Friday, August 16, 2013

Is Science an Enemy of Humanity?

There is an interesting debate going on, on the virtual pages of the New York Times. It's a rather standard creationism vs. science/evolution exchange of ideas, started by an article "Why I'm a Creationist", written by Virginia Heffernan, that attracted some well-deserved criticism, and was answered by Steven Pinker in an article titled "Science Is Not Your Enemy". I have to confess that I find myself much more attached the Pinker's side (obviously):
In other words, the worldview that guides the moral and spiritual values of an educated person today is the worldview given to us by science. Though the scientific facts do not by themselves dictate values, they certainly hem in the possibilities. By stripping ecclesiastical authority of its credibility on factual matters, they cast doubt on its claims to certitude in matters of morality. The scientific refutation of the theory of vengeful gods and occult forces undermines practices such as human sacrifice, witch hunts, faith healing, trial by ordeal, and the persecution of heretics. The facts of science, by exposing the absence of purpose in the laws governing the universe, force us to take responsibility for the welfare of ourselves, our species, and our planet. For the same reason, they undercut any moral or political system based on mystical forces, quests, destinies, dialectics, struggles, or messianic ages. And in combination with a few unexceptionable convictions— that all of us value our own welfare and that we are social beings who impinge on each other and can negotiate codes of conduct—the scientific facts militate toward a defensible morality, namely adhering to principles that maximize the flourishing of humans and other sentient beings. This humanism, which is inextricable from a scientific understanding of the world, is becoming the de facto morality of modern democracies, international organizations, and liberalizing religions, and its unfulfilled promises define the moral imperatives we face today.
than to any of his opponents, especially, the religious and the politically motivated ones. Like the one from Ross Douthat:
Because we know the universe has no purpose, we must imbue it with the purposes of a (non-species-ist) liberal cosmopolitanism! Because of science, we know that modern civilization has no dialectic or destiny … so we must pursue its “unfulfilled promises” and accept its “moral imperatives” instead!
Ouch... do I smell "ad-hominem" attack?

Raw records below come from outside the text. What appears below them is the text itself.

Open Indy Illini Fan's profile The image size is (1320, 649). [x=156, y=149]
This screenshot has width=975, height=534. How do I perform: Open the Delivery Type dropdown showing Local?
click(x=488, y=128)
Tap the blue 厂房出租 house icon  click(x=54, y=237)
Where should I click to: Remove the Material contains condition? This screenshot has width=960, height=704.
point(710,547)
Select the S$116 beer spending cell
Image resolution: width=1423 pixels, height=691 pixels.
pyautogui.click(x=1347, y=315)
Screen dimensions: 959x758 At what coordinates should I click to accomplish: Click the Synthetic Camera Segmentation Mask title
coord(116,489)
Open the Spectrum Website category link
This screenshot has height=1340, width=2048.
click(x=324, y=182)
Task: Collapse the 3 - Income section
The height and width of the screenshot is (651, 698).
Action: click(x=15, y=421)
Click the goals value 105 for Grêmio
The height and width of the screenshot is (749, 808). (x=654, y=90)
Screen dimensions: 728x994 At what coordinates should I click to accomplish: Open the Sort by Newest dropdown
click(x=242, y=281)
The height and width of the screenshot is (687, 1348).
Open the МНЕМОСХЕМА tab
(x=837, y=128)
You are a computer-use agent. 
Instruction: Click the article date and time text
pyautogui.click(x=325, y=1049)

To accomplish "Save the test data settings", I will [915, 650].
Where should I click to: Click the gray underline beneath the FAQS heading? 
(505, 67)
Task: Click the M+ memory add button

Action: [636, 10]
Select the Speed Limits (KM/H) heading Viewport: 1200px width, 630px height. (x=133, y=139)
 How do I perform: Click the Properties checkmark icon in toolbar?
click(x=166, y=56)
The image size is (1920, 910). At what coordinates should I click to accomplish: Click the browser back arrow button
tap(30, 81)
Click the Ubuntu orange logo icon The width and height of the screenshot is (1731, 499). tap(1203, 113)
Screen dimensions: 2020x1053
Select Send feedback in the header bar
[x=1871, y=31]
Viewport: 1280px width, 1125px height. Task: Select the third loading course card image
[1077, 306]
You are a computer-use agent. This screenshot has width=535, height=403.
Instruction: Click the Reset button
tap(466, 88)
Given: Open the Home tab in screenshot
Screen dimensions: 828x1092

Call Pinker some names, and disregard his stance that only rational analysis and scientific thinking has been proven to better the human race for ages.

There is also a typical "science requires faith too" gibberish:
But this belief in science collapses on itself: there is no scientific evidence to prove that science is the only reliable way to discover truth. Once we take unproven hypotheses and dogmatize them, we have moved beyond scientific evidence into philosophical reflection on truth and the scientific method. Naturalist or not, when it comes to the world’s origins, we are all in the realm of faith.
Nope... there is no faith in science. Not in the way you would want to. It's just about simple rational thinking and understanding that, only via this avenue, we can learn anything useful about the world that surrounds us.

It's good to see that there are some, who understand it:
We need not, however, enter into simplistic debates that lead to endless conflict. Rather, we can bring science and the humanities together to explore a new synergy of scientific fact and human values. Recognizing that we are now understanding these evolutionary processes through science and appreciating them through art, poetry, literature, music and spirituality gives us an opportunity to discover our own role in this unfolding story.
Science does not invalidate humanism, poetry, art, and countless other "soul-based" activities. It enhances them and makes them work pursuing, especially when we realize we have very little time to do it.